What you will do:
Reproduce all of the following data verbatim, keeping every line unchanged.

Record extracts:
★ ★ ★ ★ ★
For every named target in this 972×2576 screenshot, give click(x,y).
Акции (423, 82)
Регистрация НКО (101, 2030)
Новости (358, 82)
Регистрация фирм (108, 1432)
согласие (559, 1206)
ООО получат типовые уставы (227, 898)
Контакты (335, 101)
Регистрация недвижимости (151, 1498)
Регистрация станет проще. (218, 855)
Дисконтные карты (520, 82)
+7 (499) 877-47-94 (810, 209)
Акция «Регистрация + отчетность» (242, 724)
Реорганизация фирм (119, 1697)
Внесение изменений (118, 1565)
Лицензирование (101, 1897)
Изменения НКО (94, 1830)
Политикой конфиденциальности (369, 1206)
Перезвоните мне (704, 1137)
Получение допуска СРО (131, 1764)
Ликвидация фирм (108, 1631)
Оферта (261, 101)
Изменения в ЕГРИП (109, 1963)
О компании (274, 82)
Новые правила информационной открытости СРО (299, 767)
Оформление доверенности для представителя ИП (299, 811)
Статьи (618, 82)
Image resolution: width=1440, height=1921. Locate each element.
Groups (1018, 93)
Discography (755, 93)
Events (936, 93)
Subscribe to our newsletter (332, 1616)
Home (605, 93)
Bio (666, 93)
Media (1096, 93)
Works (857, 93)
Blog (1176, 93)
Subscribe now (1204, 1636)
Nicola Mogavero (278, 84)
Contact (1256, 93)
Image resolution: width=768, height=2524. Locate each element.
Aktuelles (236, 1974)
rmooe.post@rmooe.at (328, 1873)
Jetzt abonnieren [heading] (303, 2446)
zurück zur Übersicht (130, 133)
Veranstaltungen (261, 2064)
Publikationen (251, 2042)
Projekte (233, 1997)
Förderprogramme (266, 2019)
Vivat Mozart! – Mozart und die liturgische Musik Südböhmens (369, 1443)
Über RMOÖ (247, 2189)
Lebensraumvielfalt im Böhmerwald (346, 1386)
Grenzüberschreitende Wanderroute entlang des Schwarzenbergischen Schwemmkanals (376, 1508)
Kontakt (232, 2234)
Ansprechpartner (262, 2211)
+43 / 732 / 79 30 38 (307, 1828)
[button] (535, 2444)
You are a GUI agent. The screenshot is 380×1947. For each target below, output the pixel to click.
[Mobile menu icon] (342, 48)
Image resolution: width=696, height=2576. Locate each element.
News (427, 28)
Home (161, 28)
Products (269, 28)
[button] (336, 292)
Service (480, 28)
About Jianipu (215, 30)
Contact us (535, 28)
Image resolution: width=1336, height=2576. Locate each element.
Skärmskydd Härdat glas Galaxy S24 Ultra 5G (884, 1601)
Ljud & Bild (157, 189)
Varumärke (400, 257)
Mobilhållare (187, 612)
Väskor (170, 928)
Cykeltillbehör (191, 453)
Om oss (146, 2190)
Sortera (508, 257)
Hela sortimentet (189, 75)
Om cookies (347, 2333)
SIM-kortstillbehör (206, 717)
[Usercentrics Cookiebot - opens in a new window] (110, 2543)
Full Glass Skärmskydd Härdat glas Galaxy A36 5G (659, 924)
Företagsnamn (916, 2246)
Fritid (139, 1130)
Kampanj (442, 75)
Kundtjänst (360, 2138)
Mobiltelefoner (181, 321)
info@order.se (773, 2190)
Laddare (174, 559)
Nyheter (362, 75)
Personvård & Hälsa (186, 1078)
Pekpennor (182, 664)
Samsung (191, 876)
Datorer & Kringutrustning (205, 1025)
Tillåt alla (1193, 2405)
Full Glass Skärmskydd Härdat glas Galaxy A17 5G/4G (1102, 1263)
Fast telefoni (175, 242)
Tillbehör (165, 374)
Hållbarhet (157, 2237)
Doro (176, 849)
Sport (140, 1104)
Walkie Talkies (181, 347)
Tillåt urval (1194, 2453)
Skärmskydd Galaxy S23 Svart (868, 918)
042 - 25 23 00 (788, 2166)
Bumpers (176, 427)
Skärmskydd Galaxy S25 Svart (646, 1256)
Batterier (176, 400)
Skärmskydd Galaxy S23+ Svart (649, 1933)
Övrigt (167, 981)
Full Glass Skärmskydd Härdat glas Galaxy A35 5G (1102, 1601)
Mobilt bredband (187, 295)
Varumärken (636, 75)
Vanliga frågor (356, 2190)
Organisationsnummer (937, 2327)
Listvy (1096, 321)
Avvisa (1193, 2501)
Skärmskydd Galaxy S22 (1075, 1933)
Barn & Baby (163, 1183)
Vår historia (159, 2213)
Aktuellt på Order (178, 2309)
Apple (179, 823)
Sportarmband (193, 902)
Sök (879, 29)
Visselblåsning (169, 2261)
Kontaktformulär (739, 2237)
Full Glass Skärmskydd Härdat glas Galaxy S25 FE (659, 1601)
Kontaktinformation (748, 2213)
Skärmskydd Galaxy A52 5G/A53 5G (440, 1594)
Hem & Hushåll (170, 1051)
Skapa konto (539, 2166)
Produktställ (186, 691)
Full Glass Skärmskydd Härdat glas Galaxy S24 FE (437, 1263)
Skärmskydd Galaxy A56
★ ★ ★ ★ ★
Solution for this problem:
For every named target in this 972×2576 screenshot, give click(x,y).
Акции (423, 82)
Регистрация НКО (101, 2030)
Новости (358, 82)
Регистрация фирм (108, 1432)
согласие (559, 1206)
ООО получат типовые уставы (227, 898)
Контакты (335, 101)
Регистрация недвижимости (151, 1498)
Регистрация станет проще. (218, 855)
Дисконтные карты (520, 82)
+7 (499) 877-47-94 (810, 209)
Акция «Регистрация + отчетность» (242, 724)
Реорганизация фирм (119, 1697)
Внесение изменений (118, 1565)
Лицензирование (101, 1897)
Изменения НКО (94, 1830)
Политикой конфиденциальности (369, 1206)
Перезвоните мне (704, 1137)
Получение допуска СРО (131, 1764)
Ликвидация фирм (108, 1631)
Оферта (261, 101)
Изменения в ЕГРИП (109, 1963)
О компании (274, 82)
Новые правила информационной открытости СРО (299, 767)
Оформление доверенности для представителя ИП (299, 811)
Статьи (618, 82)
Image resolution: width=1440, height=1921. Locate each element.
Groups (1018, 93)
Discography (755, 93)
Events (936, 93)
Subscribe to our newsletter (332, 1616)
Home (605, 93)
Bio (666, 93)
Media (1096, 93)
Works (857, 93)
Blog (1176, 93)
Subscribe now (1204, 1636)
Nicola Mogavero (278, 84)
Contact (1256, 93)
Image resolution: width=768, height=2524. Locate each element.
Aktuelles (236, 1974)
rmooe.post@rmooe.at (328, 1873)
Jetzt abonnieren [heading] (303, 2446)
zurück zur Übersicht (130, 133)
Veranstaltungen (261, 2064)
Publikationen (251, 2042)
Projekte (233, 1997)
Förderprogramme (266, 2019)
Vivat Mozart! – Mozart und die liturgische Musik Südböhmens (369, 1443)
Über RMOÖ (247, 2189)
Lebensraumvielfalt im Böhmerwald (346, 1386)
Grenzüberschreitende Wanderroute entlang des Schwarzenbergischen Schwemmkanals (376, 1508)
Kontakt (232, 2234)
Ansprechpartner (262, 2211)
+43 / 732 / 79 30 38 (307, 1828)
[button] (535, 2444)
You are a GUI agent. The screenshot is 380×1947. For each target below, output the pixel to click.
[Mobile menu icon] (342, 48)
Image resolution: width=696, height=2576. Locate each element.
News (427, 28)
Home (161, 28)
Products (269, 28)
[button] (336, 292)
Service (480, 28)
About Jianipu (215, 30)
Contact us (535, 28)
Image resolution: width=1336, height=2576. Locate each element.
Skärmskydd Härdat glas Galaxy S24 Ultra 5G (884, 1601)
Ljud & Bild (157, 189)
Varumärke (400, 257)
Mobilhållare (187, 612)
Väskor (170, 928)
Cykeltillbehör (191, 453)
Om oss (146, 2190)
Sortera (508, 257)
Hela sortimentet (189, 75)
Om cookies (347, 2333)
SIM-kortstillbehör (206, 717)
[Usercentrics Cookiebot - opens in a new window] (110, 2543)
Full Glass Skärmskydd Härdat glas Galaxy A36 5G (659, 924)
Företagsnamn (916, 2246)
Fritid (139, 1130)
Kampanj (442, 75)
Kundtjänst (360, 2138)
Mobiltelefoner (181, 321)
info@order.se (773, 2190)
Laddare (174, 559)
Nyheter (362, 75)
Personvård & Hälsa (186, 1078)
Pekpennor (182, 664)
Samsung (191, 876)
Datorer & Kringutrustning (205, 1025)
Tillåt alla (1193, 2405)
Full Glass Skärmskydd Härdat glas Galaxy A17 5G/4G (1102, 1263)
Fast telefoni (175, 242)
Tillbehör (165, 374)
Hållbarhet (157, 2237)
Doro (176, 849)
Sport (140, 1104)
Walkie Talkies (181, 347)
Tillåt urval (1194, 2453)
Skärmskydd Galaxy S23 Svart (868, 918)
042 - 25 23 00 (788, 2166)
Bumpers (176, 427)
Skärmskydd Galaxy S25 Svart (646, 1256)
Batterier (176, 400)
Skärmskydd Galaxy S23+ Svart (649, 1933)
Övrigt (167, 981)
Full Glass Skärmskydd Härdat glas Galaxy A35 5G (1102, 1601)
Mobilt bredband (187, 295)
Varumärken (636, 75)
Vanliga frågor (356, 2190)
Organisationsnummer (937, 2327)
Listvy (1096, 321)
Avvisa (1193, 2501)
Skärmskydd Galaxy S22 (1075, 1933)
Barn & Baby (163, 1183)
Vår historia (159, 2213)
Aktuellt på Order (178, 2309)
Apple (179, 823)
Sportarmband (193, 902)
Sök (879, 29)
Visselblåsning (169, 2261)
Kontaktformulär (739, 2237)
Full Glass Skärmskydd Härdat glas Galaxy S25 FE (659, 1601)
Kontaktinformation (748, 2213)
Skärmskydd Galaxy A52 5G/A53 5G (440, 1594)
Hem & Hushåll (170, 1051)
Skapa konto (539, 2166)
Produktställ (186, 691)
Full Glass Skärmskydd Härdat glas Galaxy S24 FE (437, 1263)
Skärmskydd Galaxy A56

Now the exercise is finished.